• Short problem: Find every line in the material below that contains the string "computer" and copy each one in full. Case counts.

(Target pointing data)
· · · · ·

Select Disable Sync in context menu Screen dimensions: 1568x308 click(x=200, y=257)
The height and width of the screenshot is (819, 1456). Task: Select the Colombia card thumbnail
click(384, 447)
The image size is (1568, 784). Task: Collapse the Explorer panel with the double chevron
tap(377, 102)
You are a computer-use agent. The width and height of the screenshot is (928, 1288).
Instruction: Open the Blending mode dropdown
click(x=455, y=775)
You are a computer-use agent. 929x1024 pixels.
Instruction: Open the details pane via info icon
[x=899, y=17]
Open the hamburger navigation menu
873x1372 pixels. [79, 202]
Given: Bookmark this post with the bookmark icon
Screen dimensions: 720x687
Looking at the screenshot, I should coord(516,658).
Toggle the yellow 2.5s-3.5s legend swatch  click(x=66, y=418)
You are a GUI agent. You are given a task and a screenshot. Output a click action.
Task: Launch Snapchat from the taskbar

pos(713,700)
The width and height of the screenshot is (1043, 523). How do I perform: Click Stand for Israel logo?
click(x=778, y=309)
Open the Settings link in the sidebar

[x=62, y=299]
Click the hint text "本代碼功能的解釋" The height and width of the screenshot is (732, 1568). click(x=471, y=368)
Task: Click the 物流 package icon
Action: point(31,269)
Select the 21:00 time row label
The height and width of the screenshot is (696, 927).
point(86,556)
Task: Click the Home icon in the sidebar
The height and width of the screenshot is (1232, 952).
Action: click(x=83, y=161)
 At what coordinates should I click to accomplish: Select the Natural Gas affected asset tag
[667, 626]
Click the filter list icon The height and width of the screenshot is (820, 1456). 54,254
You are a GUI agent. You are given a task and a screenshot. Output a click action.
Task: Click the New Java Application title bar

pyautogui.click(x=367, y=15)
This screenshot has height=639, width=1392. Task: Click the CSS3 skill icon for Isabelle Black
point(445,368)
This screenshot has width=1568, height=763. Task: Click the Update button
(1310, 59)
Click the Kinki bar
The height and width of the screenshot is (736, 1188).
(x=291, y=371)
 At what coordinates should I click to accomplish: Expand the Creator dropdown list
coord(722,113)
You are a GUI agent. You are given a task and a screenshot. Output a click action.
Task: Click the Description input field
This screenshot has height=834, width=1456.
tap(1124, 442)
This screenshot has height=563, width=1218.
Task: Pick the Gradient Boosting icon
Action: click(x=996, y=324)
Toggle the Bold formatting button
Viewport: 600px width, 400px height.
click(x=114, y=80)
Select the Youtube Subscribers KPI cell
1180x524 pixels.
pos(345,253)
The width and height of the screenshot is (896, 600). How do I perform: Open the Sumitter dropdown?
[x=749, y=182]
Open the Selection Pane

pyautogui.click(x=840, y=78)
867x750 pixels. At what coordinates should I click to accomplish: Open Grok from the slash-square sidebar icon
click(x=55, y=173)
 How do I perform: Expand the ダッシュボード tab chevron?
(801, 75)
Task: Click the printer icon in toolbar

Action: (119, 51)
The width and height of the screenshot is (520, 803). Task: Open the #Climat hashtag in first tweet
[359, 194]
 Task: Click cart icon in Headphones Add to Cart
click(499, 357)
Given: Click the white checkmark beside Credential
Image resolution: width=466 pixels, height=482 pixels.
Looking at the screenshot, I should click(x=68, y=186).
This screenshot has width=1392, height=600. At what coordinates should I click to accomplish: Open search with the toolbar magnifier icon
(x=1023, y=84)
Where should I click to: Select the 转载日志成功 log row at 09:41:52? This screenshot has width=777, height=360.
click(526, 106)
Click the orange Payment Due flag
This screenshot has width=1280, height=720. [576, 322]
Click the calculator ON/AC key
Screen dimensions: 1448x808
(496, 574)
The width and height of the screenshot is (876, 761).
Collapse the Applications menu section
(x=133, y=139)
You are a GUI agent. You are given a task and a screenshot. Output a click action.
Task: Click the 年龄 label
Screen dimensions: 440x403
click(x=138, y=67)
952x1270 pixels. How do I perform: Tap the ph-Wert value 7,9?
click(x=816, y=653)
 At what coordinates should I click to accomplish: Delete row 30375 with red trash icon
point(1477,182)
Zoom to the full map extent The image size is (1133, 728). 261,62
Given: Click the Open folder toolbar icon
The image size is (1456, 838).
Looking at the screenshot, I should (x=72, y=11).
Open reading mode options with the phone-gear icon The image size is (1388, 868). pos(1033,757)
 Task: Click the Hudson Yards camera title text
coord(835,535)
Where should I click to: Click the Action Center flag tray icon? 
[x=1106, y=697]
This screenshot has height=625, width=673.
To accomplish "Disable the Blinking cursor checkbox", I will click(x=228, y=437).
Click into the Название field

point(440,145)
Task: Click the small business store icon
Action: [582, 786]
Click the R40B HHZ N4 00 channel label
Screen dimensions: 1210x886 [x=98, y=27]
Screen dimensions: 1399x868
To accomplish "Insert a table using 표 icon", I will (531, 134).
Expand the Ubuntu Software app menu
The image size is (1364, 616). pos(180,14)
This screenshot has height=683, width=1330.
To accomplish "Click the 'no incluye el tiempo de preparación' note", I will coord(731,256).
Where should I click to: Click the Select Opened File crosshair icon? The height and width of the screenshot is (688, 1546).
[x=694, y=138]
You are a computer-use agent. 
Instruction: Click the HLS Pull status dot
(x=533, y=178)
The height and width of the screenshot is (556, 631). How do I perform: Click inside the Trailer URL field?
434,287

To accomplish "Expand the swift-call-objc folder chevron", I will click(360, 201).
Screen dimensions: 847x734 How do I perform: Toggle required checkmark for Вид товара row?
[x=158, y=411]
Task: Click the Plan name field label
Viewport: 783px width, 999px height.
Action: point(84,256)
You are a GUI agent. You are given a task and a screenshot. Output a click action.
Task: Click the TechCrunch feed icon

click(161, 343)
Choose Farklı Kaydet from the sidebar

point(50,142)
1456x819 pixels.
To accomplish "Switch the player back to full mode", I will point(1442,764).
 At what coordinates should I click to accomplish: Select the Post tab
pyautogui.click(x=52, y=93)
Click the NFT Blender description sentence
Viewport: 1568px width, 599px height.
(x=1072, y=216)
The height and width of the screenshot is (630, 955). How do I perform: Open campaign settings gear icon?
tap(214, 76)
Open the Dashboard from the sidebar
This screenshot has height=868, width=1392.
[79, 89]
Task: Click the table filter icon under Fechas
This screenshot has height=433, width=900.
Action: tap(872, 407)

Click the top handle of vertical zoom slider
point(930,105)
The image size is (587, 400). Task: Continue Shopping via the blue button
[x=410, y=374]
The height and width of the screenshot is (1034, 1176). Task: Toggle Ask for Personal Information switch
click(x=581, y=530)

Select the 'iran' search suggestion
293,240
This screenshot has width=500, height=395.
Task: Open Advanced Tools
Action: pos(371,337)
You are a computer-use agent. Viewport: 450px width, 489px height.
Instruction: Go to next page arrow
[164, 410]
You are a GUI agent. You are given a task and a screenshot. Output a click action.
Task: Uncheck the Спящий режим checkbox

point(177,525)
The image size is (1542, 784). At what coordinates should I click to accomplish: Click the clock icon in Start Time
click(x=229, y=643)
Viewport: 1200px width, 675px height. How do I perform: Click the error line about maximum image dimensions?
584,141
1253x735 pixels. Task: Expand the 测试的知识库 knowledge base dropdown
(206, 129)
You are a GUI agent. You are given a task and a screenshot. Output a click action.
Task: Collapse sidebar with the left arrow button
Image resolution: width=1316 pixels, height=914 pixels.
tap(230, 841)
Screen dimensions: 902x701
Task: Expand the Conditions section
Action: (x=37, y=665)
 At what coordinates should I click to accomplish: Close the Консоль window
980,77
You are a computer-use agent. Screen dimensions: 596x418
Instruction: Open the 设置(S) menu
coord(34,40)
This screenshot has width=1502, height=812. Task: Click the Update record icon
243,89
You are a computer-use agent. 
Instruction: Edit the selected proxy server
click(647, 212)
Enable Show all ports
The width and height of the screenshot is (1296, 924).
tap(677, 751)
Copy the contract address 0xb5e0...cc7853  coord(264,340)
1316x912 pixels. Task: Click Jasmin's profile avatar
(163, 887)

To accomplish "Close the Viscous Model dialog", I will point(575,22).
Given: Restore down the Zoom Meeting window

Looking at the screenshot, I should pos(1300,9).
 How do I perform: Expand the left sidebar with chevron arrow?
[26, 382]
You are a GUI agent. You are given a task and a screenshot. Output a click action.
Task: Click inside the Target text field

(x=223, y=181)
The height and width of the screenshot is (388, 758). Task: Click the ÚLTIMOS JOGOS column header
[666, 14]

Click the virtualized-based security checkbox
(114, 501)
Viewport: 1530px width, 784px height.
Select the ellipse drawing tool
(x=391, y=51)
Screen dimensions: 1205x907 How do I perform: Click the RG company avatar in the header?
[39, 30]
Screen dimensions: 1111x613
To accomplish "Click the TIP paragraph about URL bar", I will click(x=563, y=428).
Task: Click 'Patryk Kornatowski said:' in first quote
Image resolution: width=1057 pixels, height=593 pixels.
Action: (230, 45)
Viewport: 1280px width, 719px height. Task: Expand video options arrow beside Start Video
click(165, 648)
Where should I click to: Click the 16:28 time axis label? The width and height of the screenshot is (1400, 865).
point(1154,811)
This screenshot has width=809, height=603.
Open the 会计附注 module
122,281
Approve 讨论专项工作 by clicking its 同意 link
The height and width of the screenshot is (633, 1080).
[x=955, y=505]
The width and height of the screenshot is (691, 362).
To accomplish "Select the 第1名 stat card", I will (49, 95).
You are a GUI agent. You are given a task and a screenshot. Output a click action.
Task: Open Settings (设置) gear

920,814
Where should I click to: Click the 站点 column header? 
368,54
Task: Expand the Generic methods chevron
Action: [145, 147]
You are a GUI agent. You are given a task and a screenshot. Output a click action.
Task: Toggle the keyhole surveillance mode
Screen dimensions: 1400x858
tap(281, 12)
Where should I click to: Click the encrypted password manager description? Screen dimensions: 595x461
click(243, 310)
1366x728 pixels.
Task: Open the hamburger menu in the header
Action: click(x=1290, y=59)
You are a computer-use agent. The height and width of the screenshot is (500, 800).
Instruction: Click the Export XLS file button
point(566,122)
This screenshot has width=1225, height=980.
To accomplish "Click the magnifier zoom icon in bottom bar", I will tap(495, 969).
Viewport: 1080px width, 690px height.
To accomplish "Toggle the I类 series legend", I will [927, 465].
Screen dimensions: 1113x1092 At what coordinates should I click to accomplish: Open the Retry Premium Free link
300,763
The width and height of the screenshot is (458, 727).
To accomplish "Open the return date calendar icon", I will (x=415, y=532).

· · · · ·

• Solution to this problem:
You are a computer-use agent. The width and height of the screenshot is (928, 1288).
You are a computer-use agent. 929x1024 pixels.
You are a computer-use agent. 
You are a computer-use agent. Viewport: 450px width, 489px height.
You are a computer-use agent. Screen dimensions: 596x418
You are a computer-use agent. 
You are a computer-use agent. The height and width of the screenshot is (500, 800).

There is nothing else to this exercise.